Imagify: This is a great plugin to automatically optimize your JPEG, PNG, and GIF files. You will be able to reduce the size of the images by up to 70%.
ShortPixel: ShortPixel is by far one of the most used plugins by different CMS owners to reduce the size of their products. Their image optimization technology has always been improving, and you will be able to check the examples on their website.
4. Deliver Static Resources Via CDN
CDN or content delivery network is simply a group of servers placed strategically around the world to deliver a faster connection to the users once requested. Once enabled, a CDN will cache and deliver the static resources like images, JS files, CSS files, etc. You will be surprised to know that some of the powerful CDNs can also deliver dynamic content like audio and video.
Let’s say you have a WooCommerce site that covers different places in the United States. Let’s say you don’t have a CDN enabled. In that case, the customer’s connection will travel to the only data center you are using. However, if you have CDN enabled, the data will be derived from the closest data center, making it quicker than the single data center connection.

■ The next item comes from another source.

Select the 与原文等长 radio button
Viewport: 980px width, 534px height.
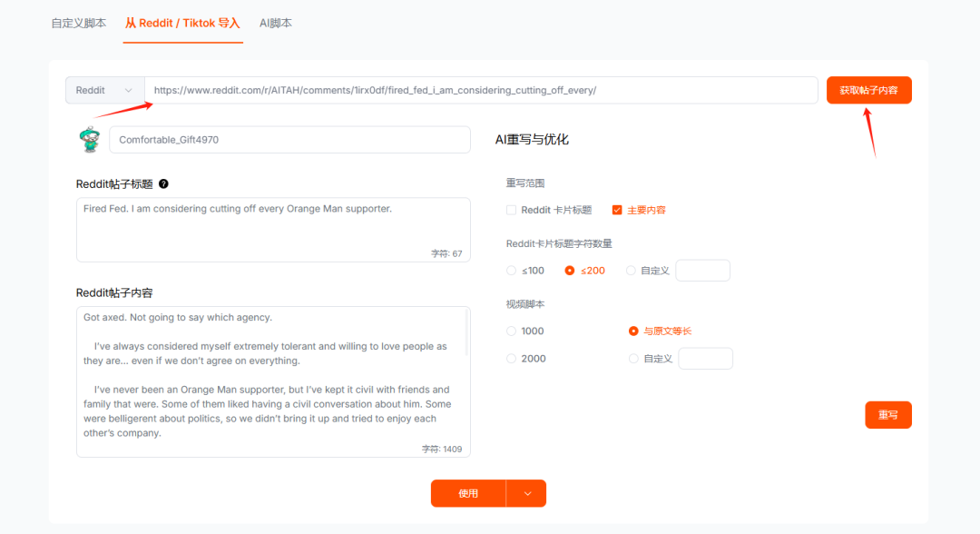coord(632,331)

Besides improving the speed of the WooCommerce website, a CDN service will also protect your site from malicious attacks. Also, even if your site is hosted on a high-speed server, it is still limited by its physical/geographical location. The time to first byte (TTFB) will always be higher than normal. By using a WordPress CDN, you can decrease the distance between the data center and the user.
5. Optimize Website Code
As a veteran eCommerce site webmaster, I have noticed that the number of files on most sites can be staggering. As the number of products and customer grows, the number of files also grows rapidly. And if you are implementing new features on your site, it even becomes worse. While some CMS may be able to handle this smoothly, WooCommerce struggles with it. It is imperative that the webmaster works with the developers to minimize the codes to improve the overall speed of the WooCommerce store. There are many ways one can reduce the size of the codes, and GZIP should be the first one.
Gzip Compression: Enabling Gzip compression is a no-brainer. Gzip compression reduces the size of the static resources. It will compress HTTP content before it is delivered to the client on the server-side. Usually, Gzip compresses around 80% of the file size, significantly improving the website’s speed. It is the most popular lossless data compression method that you can enable using a plugin or editing the .htaccess file.